[Start of Attachment]
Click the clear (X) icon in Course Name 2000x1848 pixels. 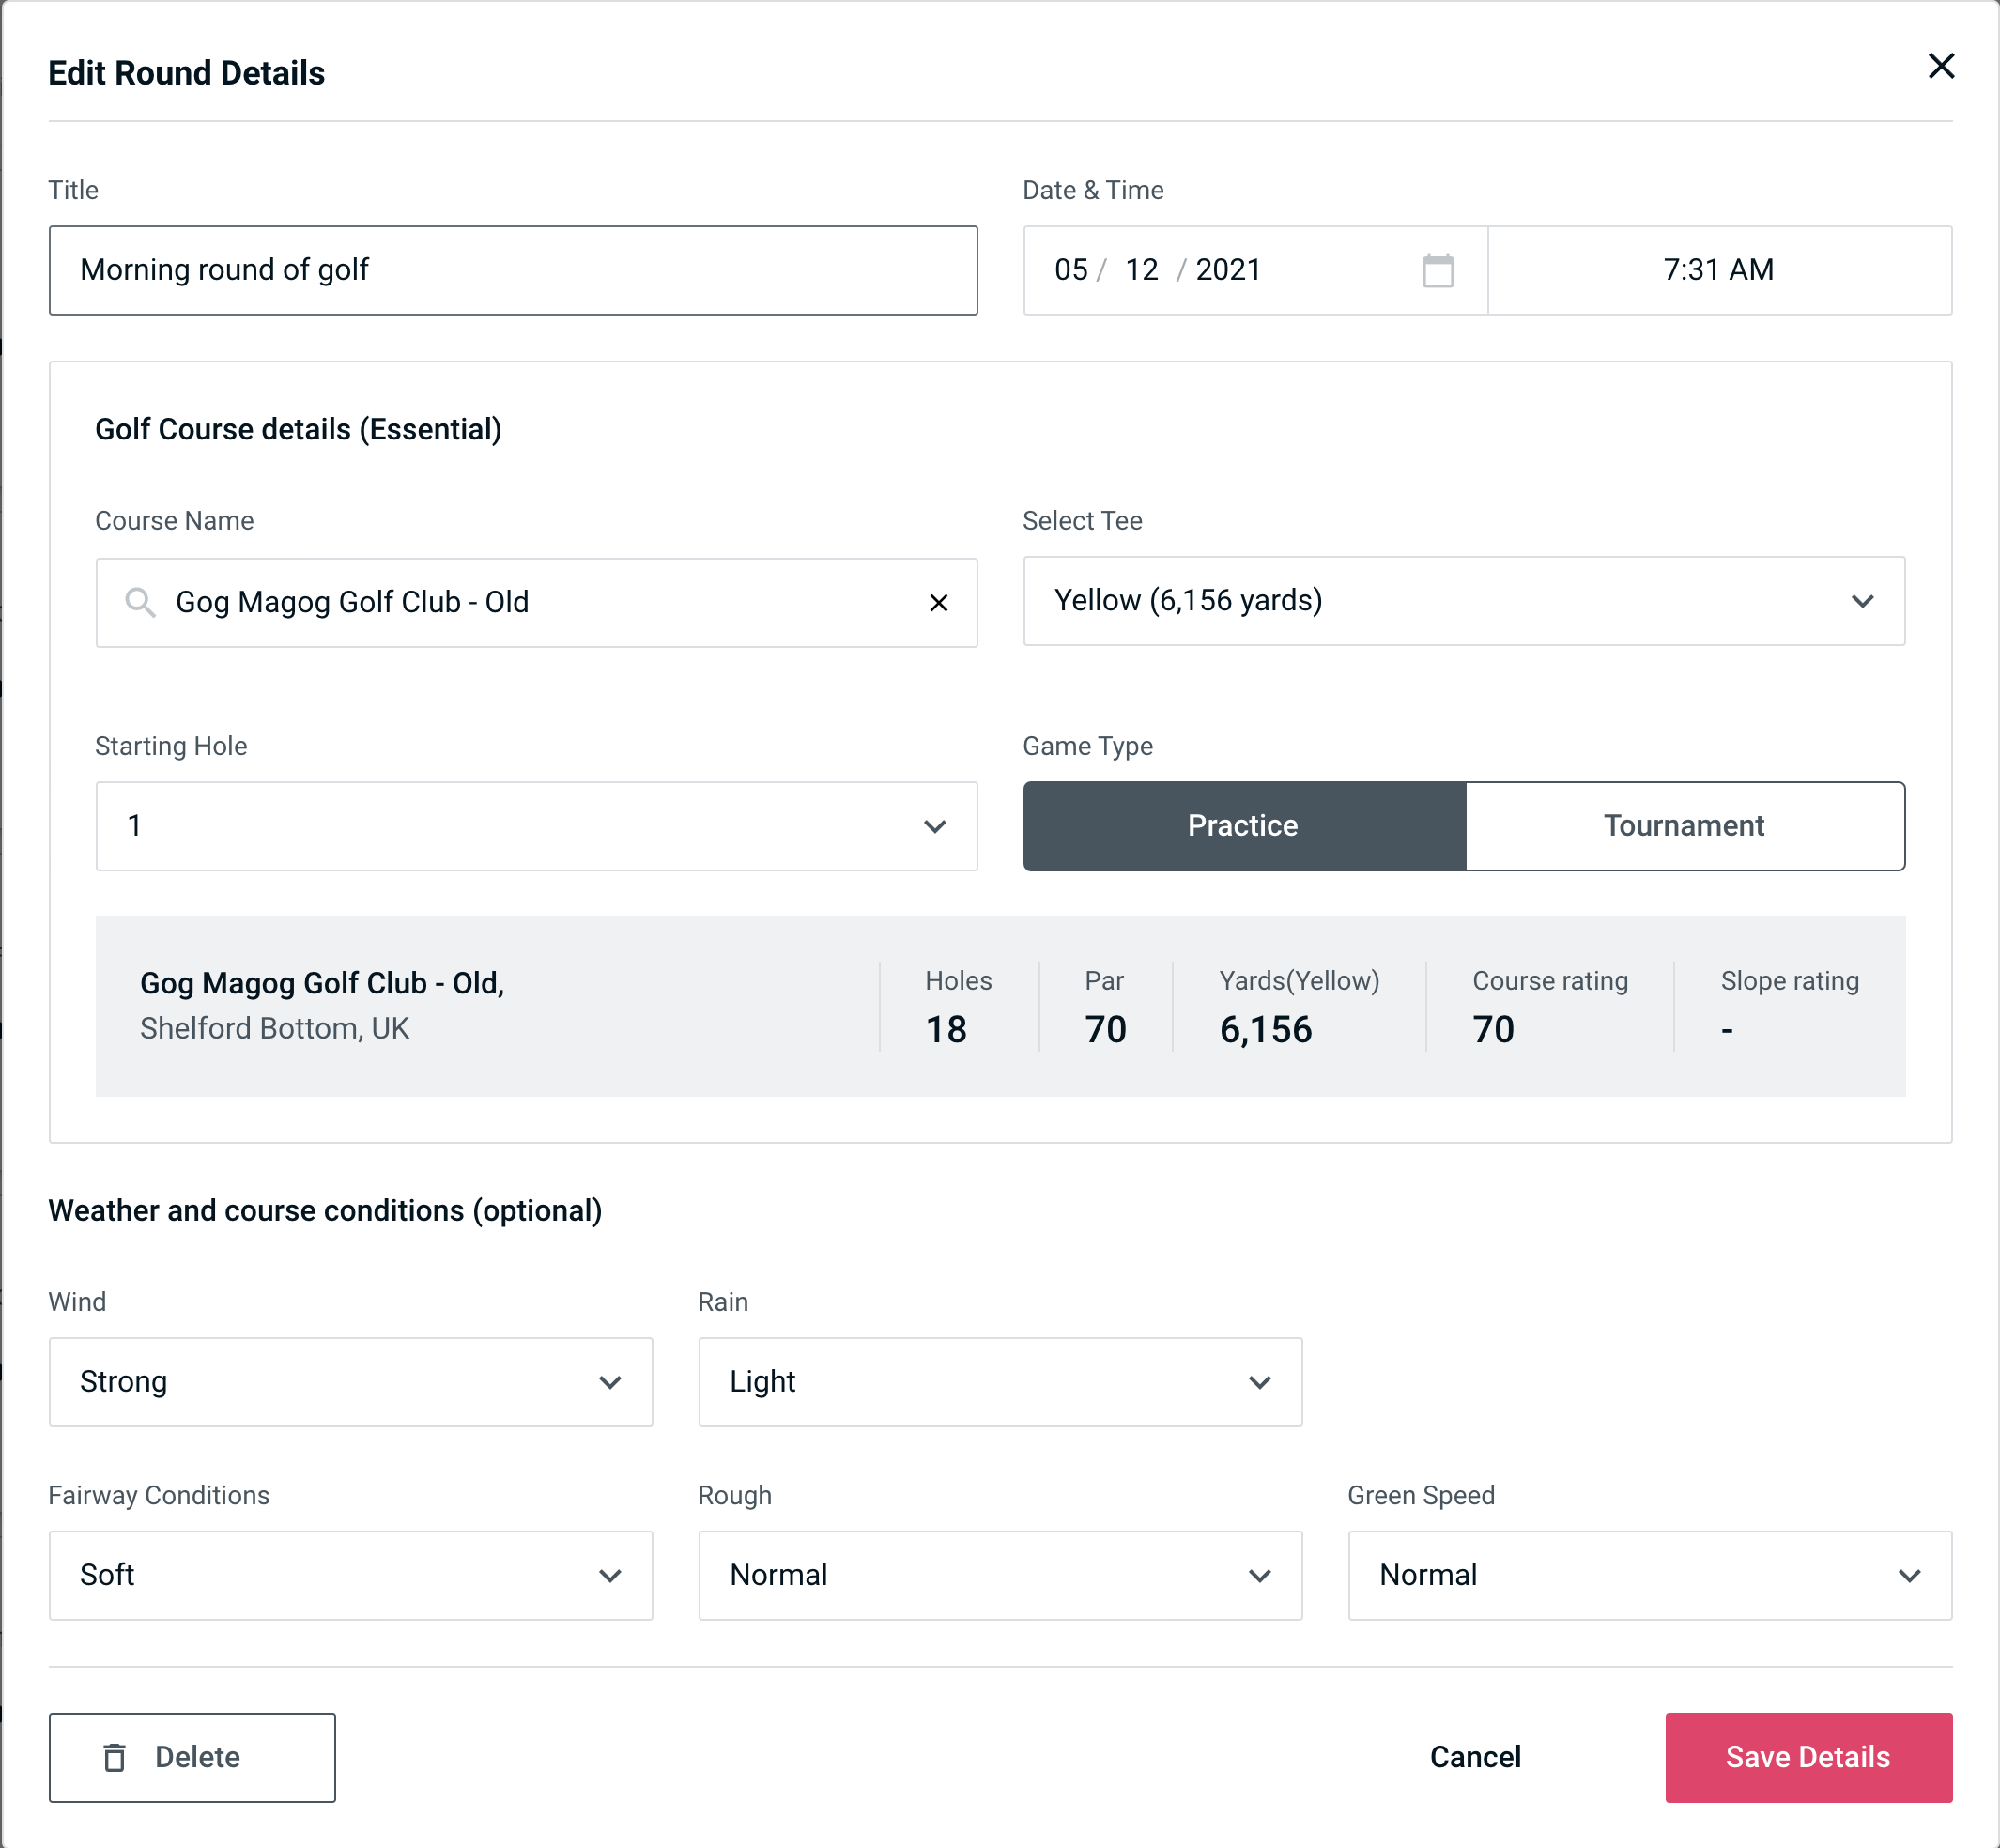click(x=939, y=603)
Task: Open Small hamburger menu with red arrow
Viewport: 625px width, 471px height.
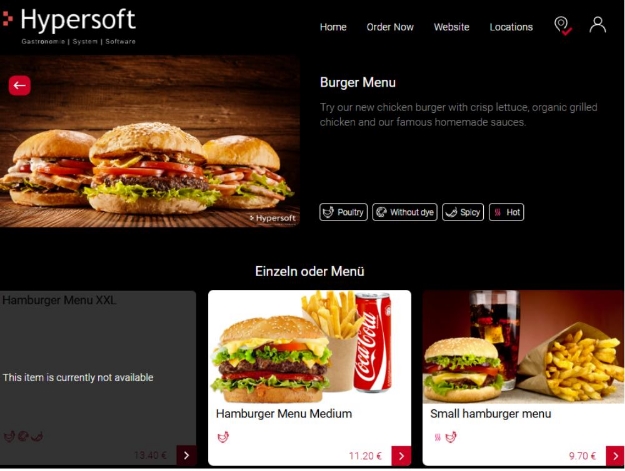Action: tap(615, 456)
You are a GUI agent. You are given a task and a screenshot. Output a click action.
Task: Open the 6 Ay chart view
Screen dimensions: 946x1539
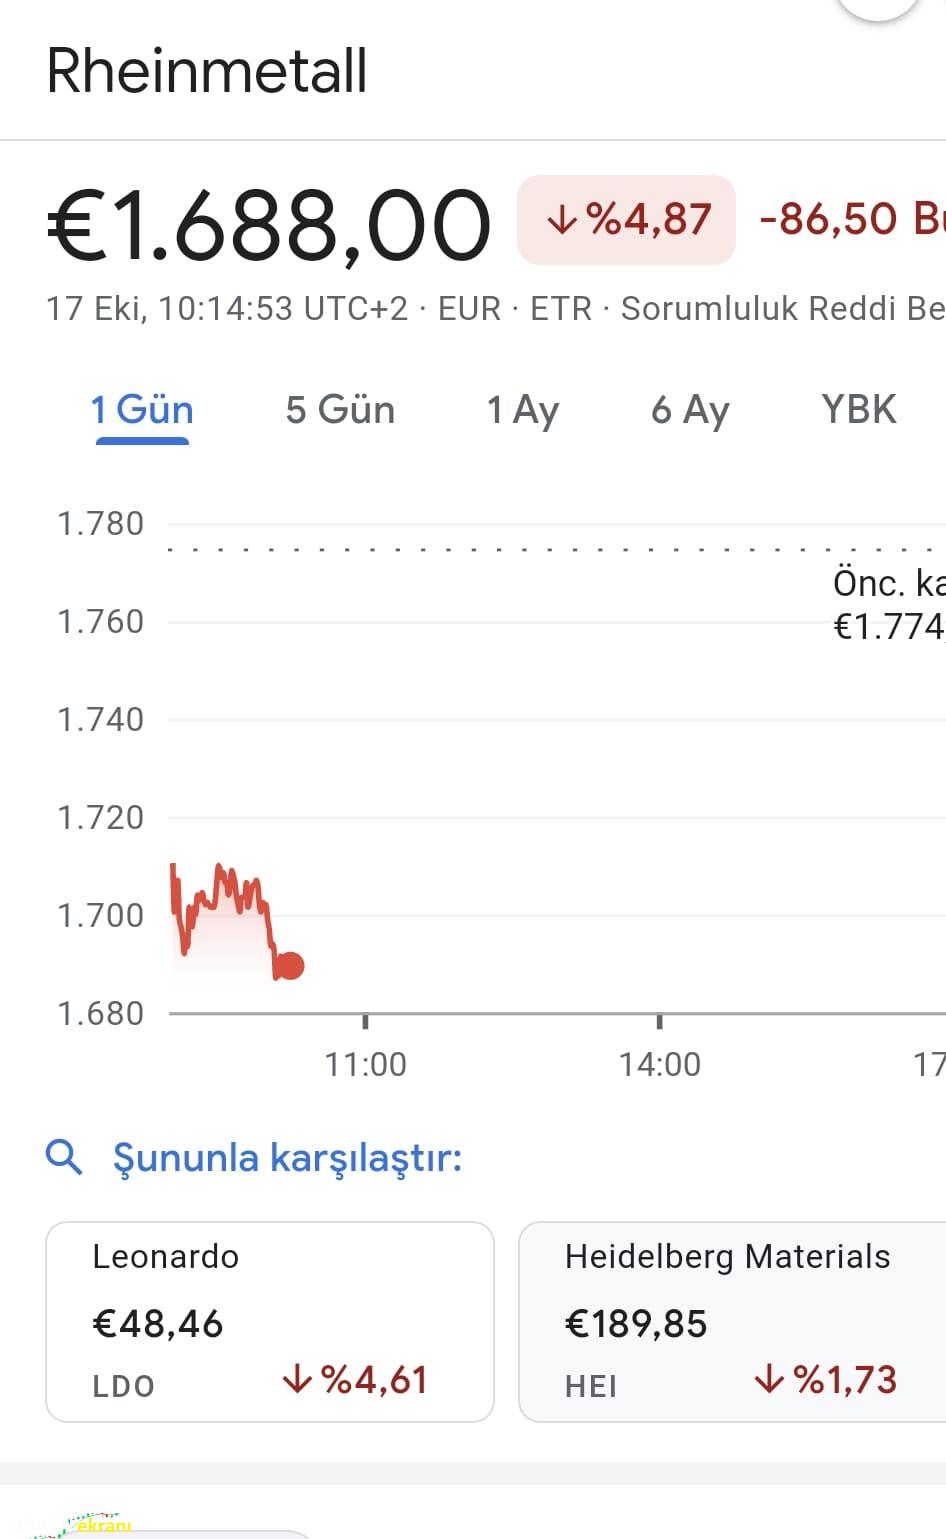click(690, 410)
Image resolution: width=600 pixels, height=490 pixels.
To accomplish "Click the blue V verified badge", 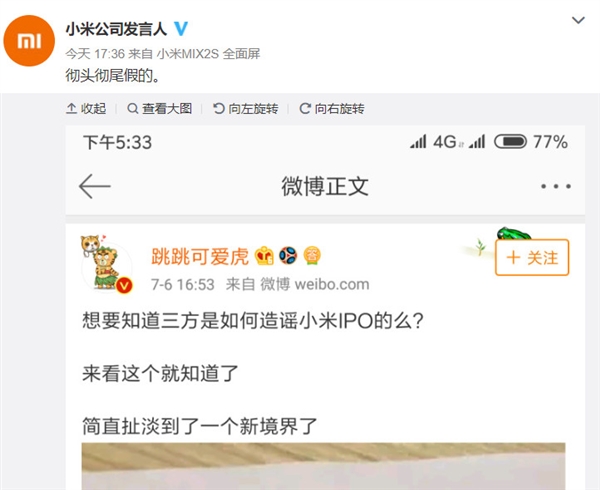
[End of Attachment]
Output only these lines, word for word: the line containing "Task: Open the 6 Ay chart view" and every line after it through the last line of the data. Omit the pictures.

Task: Open the 6 Ay chart view
Screen dimensions: 946x1539
click(690, 410)
Image resolution: width=600 pixels, height=490 pixels.
To accomplish "Click the blue V verified badge", 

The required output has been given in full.